■ Data provided
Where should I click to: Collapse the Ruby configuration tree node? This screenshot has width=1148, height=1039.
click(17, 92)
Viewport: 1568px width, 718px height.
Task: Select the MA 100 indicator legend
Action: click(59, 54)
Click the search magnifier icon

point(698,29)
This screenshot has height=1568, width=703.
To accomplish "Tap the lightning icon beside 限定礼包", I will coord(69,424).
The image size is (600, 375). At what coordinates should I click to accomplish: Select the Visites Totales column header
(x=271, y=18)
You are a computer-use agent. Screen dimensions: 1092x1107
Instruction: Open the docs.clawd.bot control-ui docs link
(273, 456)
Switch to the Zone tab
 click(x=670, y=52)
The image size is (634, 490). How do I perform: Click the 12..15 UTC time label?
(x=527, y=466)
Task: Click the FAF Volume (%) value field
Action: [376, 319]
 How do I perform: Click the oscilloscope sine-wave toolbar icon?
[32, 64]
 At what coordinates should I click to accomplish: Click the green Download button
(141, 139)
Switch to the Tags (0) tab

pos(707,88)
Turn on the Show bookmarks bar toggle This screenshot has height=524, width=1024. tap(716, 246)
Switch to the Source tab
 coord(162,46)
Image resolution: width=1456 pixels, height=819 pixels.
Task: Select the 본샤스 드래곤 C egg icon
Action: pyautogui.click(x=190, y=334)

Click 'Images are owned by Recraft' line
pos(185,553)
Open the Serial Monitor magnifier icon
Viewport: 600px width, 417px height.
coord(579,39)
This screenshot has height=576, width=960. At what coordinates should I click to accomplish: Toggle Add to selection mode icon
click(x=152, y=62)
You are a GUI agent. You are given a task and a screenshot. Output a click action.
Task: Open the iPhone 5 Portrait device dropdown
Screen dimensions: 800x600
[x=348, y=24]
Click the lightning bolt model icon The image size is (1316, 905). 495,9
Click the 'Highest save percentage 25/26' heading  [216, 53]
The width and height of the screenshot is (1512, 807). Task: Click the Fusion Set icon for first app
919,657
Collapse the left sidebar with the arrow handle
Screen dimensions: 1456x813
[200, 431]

■ Work instructions
Write out the items starting at the line that contains "Click the 'Highest" and ending at the last item, switching "sidebar" to "panel" and leaving everything else unchanged.

■ Answer to the task
Click the 'Highest save percentage 25/26' heading  [216, 53]
The width and height of the screenshot is (1512, 807). Task: Click the Fusion Set icon for first app
919,657
Collapse the left panel with the arrow handle
Screen dimensions: 1456x813
[200, 431]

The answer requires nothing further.